L'univers de l'art du toucher est éclairé par le savoir d'une artiste qui, entre don et technique, cherche un appui dans ses propres forces.
fouille l'argile tel un besoin primitif élémentaire, s'aidant à rendre vifs les objets qu'elle tourne.
Ce qui fascine l'artiste, dans le tournage, c'est la transposition d'un moment fugitif constant, celui qui garde la magie destinée à rendre la pièce immortelle.
Céline Cassiède
Chaque objet est gravé dans
un langage céramique,
composant ainsi des rytmes lents ou saccadés, alternant des cadences fortes avec des mouvements fins.
Céline Cassiède s'applique à garantir l'intensité du trait, la vibration du grès, l'empreinte, en fonction de la plasticité; use de la qualité formelle pouvant susciter quelque chose de singulièrement aérien.
L'artiste par son esprit de recherche, fait montre de pureté dans sa ligne la plus fondamentale, celle qui rend possible l'ordre merveilleux des choses.
La céramiste privilégie les effets de contrastes , creuse des rythmes qui retiennent l'émail.
Deux lignes parallèles murmurent l'émergence de la nouveauté, animent les aretes, érodent les rugosités tout en accentuant la sensibilité du ralenti.

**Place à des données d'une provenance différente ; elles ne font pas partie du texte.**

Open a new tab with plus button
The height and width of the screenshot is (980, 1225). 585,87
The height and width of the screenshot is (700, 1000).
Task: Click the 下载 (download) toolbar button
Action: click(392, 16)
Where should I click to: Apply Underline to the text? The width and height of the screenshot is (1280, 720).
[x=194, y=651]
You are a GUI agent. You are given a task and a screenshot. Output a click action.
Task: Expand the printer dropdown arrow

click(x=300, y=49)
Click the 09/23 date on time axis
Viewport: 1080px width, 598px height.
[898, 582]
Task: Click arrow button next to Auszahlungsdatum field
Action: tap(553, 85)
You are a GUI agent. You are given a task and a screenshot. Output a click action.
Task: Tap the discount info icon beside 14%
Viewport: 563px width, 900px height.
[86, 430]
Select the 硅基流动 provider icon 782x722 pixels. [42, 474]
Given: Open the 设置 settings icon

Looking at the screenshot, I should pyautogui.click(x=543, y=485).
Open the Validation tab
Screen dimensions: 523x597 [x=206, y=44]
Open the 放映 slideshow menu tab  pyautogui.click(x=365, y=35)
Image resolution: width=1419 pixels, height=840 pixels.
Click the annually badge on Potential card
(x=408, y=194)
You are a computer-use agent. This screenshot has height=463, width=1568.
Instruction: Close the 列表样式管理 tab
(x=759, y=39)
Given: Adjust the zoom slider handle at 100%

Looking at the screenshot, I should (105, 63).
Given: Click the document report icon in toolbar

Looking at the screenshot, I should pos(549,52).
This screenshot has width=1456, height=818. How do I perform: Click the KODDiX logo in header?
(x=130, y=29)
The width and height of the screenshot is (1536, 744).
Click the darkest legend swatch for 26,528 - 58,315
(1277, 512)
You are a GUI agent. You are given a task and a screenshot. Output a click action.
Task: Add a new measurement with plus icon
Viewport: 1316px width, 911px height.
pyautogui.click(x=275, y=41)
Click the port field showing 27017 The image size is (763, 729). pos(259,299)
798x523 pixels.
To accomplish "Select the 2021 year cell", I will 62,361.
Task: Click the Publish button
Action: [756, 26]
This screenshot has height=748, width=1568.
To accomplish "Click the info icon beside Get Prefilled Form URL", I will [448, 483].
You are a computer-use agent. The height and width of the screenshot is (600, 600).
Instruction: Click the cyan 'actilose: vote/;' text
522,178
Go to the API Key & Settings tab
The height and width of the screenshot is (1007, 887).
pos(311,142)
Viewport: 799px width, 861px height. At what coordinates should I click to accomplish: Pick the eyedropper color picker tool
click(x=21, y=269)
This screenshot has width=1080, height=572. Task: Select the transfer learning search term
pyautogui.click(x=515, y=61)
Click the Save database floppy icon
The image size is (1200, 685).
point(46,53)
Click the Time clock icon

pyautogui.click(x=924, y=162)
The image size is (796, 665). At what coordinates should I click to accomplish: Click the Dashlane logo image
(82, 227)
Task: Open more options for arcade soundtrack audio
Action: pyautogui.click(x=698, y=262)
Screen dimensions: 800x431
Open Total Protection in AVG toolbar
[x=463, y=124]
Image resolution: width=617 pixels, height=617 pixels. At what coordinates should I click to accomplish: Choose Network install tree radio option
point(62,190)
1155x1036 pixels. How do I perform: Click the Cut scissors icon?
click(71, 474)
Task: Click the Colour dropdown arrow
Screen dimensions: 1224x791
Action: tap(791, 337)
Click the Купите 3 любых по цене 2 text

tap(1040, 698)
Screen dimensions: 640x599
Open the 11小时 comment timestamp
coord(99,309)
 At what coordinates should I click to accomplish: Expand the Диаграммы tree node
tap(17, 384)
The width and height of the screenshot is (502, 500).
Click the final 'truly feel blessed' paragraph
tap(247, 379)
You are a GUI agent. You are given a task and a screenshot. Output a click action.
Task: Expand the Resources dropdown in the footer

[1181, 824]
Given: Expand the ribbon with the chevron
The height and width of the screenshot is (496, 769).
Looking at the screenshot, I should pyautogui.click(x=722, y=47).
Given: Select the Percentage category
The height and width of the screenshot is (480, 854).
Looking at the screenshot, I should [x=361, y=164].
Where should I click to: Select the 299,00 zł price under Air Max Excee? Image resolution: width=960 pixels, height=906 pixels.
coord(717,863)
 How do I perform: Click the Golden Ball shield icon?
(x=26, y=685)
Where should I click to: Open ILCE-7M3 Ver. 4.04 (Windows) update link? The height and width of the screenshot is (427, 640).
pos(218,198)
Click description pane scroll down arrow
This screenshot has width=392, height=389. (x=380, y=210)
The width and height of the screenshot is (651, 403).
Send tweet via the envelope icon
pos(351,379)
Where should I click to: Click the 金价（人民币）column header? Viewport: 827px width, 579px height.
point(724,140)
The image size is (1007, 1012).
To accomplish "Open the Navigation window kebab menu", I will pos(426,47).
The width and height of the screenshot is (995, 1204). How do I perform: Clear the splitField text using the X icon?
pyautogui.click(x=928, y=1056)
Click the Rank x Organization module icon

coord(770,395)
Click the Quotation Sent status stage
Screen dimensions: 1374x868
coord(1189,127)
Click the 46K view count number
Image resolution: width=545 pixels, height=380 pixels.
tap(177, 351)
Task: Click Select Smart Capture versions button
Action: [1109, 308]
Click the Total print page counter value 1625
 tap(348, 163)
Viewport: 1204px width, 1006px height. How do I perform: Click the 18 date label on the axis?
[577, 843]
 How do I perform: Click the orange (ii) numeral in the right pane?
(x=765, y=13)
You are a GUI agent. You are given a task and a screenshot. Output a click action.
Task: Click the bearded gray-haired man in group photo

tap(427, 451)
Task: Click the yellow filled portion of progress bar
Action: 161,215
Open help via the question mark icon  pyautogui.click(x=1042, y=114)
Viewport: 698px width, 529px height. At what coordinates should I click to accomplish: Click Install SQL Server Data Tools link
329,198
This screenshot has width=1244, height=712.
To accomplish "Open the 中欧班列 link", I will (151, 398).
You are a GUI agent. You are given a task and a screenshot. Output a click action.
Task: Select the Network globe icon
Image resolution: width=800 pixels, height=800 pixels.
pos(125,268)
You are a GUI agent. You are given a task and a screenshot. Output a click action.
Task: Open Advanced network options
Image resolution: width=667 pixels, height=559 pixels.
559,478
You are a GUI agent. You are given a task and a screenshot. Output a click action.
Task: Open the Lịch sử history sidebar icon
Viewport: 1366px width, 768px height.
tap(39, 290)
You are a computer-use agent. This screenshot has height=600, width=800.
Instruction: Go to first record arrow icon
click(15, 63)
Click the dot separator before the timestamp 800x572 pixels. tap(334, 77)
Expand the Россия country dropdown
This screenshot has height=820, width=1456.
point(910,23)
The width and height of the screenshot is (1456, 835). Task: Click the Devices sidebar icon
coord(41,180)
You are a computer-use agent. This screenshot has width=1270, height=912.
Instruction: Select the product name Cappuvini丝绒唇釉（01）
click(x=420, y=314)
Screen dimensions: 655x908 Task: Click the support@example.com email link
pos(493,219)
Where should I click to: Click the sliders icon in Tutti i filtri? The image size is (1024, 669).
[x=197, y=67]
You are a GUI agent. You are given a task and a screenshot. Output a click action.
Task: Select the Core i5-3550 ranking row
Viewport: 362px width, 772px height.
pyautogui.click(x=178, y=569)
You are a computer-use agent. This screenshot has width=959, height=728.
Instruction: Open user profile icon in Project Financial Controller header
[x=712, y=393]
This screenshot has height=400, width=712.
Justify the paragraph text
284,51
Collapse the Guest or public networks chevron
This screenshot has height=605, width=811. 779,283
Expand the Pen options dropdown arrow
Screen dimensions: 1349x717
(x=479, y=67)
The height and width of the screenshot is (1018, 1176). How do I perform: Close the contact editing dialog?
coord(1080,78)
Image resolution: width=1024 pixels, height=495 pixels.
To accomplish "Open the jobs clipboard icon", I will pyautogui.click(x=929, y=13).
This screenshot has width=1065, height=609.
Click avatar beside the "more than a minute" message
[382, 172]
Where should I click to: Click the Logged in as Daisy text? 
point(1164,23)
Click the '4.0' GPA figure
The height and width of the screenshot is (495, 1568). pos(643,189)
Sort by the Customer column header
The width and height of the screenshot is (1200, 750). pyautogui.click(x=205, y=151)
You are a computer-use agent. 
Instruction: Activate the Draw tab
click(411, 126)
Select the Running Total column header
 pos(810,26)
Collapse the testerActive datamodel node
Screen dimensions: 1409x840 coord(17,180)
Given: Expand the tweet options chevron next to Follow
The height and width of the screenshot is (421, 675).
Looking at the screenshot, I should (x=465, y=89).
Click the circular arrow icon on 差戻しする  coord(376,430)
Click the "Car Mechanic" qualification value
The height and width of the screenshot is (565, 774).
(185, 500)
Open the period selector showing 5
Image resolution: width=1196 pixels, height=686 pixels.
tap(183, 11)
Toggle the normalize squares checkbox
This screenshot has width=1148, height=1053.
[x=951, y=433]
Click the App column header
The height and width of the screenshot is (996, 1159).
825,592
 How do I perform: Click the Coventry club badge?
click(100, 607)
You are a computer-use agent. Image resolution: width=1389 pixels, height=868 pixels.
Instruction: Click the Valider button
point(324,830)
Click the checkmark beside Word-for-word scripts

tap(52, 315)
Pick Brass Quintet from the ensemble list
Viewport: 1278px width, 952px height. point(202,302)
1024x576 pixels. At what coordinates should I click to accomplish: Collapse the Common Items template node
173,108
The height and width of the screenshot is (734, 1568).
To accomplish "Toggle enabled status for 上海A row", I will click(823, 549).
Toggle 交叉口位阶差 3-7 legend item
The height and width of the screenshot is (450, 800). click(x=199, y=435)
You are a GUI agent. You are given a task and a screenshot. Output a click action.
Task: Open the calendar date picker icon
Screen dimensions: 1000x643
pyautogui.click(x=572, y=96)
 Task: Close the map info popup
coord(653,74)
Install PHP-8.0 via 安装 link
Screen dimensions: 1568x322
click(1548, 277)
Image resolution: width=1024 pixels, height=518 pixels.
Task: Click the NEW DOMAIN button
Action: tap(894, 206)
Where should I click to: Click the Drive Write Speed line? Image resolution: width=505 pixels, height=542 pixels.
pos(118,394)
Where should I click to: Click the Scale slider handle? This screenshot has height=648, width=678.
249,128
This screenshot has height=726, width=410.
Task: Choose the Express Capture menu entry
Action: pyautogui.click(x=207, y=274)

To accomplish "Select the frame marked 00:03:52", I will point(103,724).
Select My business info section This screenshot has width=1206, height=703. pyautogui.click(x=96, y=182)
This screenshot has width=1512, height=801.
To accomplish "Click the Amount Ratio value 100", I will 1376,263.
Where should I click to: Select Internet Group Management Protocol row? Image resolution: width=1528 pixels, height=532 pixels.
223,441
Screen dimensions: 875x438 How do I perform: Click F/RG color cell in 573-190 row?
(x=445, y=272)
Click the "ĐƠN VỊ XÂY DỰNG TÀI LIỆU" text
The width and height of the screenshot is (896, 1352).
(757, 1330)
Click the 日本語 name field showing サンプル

Céline Cassiède , sans jamais séparer la forme du sens, ni le geste de la terre, stratifie ses propres pigments.
Les tons, évoluant autour des formes spiralées, nourissent des lumières...
La touche , posée en un mouvement déterminé, est la trace qui témoigne de la spontaneité du geste, celui de l'artisane du beau rendant perceptible ce qui ne l'est pas.